Já durmo pouco. Ainda mais nestes dias quentes, nascimento de setembro.
Durante a noite rolei na cama. Acordei por volta das três da madrugada.
Durante as horas que me restavam, antes da seis, minhas lembranças levaram-me a minha querida avó.
Vó Belica morava numa casa elevada no começo da Rua Costa Pereira. Confrontava com a velha caixa d’água que até hoje existe.
Agora, voltando os olhos pro lado esquerdo, ainda vejo um predinho imponente, que meu pai construiu, que leva o nome do meu saudoso avô.
A casa dos meus avós era de um estilo intimamente ligado ao passado. Tinta da cor da saudade. Um alpendre pequeno era por onde a gente entrava. Do lado esquerdo um apartamentinho servia de morada a uma tia querida. Casada com um radioamador, cidadão prestante, sempre a serviço das mensagens enviadas pra longe.
Ao adentrar aquela casa, onde havia um jardim onde minha avó plantava rosas amarelas, do lado esquerdo um quartinho aconchegante era onde dormia outro tio. Tio Rubio ainda vive. De vez em quando me encontro com ele pelas ruas da minha cidade.
Mais adiante, naquela casa de tantas recordações alegres, uma sala ampla era onde nos reuníamos. Ainda me lembro de minha mãe. Não havia televisão naqueles tempos. Apenas nos era permitido conversarmos em animadas prosas. Que sempre terminavam em despedidas ruidosas. Pois cada um dos netos por ali passava nos intervalos das escolas.
Logo a seguir era a sala de jantar. Composta de uma mesa enorme. Onde tomávamos café. Acompanhado de alguns quitutes que só minha avozinha sabia fazer.
Pertinho da tal sala havia um banheiro. Grande o bastante para caber tantos primos que por ali passavam.
Ao fundo daquela casa era o quarto dos meus avós. Grande o bastante para acolher tantas crianças que hoje já são adultos. Muitos, como eu, já são se tornaram avós.
A cozinha era aos fundos daquela residência. Ainda me lembro de pequenos detalhes intimamente guardados dentro de mim. Uma despensa guardava as guloseimas. Era onde me escondia quando pilhado em artes inenarráveis.
Mas, o que me traz velhas recordações era a horta onde foi plantada uma jabuticabeira. Com que voracidade nos lançávamos aquelas frutinha pretinhas. Disputávamos as mais doce com os marimbondos. Era uma pra eles e a maior para nós.

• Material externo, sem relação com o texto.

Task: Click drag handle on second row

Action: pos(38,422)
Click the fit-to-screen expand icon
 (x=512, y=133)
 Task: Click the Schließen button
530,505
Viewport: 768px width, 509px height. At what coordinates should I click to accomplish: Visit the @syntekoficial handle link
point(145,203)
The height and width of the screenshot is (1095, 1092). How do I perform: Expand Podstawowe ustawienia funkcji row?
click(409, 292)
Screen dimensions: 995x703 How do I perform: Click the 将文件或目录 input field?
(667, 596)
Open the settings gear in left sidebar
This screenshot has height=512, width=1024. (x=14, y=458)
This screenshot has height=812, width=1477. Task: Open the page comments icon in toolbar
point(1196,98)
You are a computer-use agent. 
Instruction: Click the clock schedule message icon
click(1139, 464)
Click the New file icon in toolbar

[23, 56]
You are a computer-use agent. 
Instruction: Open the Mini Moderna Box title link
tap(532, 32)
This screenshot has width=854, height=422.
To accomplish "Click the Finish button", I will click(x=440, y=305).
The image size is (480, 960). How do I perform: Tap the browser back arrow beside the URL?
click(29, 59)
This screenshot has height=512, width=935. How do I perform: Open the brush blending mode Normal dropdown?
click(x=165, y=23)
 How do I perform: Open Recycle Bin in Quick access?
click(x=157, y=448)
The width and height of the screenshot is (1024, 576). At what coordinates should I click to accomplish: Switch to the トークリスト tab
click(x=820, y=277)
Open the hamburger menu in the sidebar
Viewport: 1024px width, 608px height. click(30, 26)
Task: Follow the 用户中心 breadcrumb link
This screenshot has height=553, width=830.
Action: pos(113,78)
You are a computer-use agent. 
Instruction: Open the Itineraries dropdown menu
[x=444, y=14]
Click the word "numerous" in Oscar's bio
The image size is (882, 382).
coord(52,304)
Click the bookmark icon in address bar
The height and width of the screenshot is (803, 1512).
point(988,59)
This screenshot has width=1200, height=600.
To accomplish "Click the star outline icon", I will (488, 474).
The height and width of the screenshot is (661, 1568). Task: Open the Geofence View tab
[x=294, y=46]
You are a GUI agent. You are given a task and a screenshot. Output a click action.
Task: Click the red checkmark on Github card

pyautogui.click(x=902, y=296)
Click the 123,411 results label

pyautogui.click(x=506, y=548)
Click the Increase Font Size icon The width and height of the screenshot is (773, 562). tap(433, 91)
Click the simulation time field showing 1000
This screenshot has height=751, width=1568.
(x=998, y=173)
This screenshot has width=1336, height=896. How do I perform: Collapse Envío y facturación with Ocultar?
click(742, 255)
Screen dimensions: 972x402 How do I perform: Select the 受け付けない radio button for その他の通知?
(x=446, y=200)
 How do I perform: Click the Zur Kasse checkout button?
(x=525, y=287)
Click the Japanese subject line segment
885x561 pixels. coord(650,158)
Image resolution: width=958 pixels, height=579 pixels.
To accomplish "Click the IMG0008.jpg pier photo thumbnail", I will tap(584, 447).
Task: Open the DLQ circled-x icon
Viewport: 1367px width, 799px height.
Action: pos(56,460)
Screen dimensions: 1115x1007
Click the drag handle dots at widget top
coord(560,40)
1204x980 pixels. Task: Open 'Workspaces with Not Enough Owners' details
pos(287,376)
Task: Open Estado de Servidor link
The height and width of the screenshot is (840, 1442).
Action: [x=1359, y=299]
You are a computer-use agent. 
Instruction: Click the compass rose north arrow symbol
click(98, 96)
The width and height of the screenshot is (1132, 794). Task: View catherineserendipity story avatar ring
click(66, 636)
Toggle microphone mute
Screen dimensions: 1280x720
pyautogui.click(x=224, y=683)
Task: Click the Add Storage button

A horta de couve me seduzia. Ali eram plantados cenouras amarelinhas. Quiabo de fazer salivar a boca. Cabeças de alface de encher-nos os olhos de admiração.
Mas, o que me fez pensar em escrever, esta crônica de hoje cedo, dia um de setembro, dia ensolarado, quente, foi um único pé de couve que existia lá.
Era um pezinho raquítico. Constava de uma só haste. E algumas folhinhas de couve verdinhas.
Aquele pezinho de couve não era destinado as nossas refeições. E sim para dar de comer aos canarinhos da terra que por ali passarinhavam.
Conforme minha avozinha dizia, com sua bondade cristalina, um pé de couve a mim basta.
Ele foi por mim plantado para dar de comer aos passarinhos.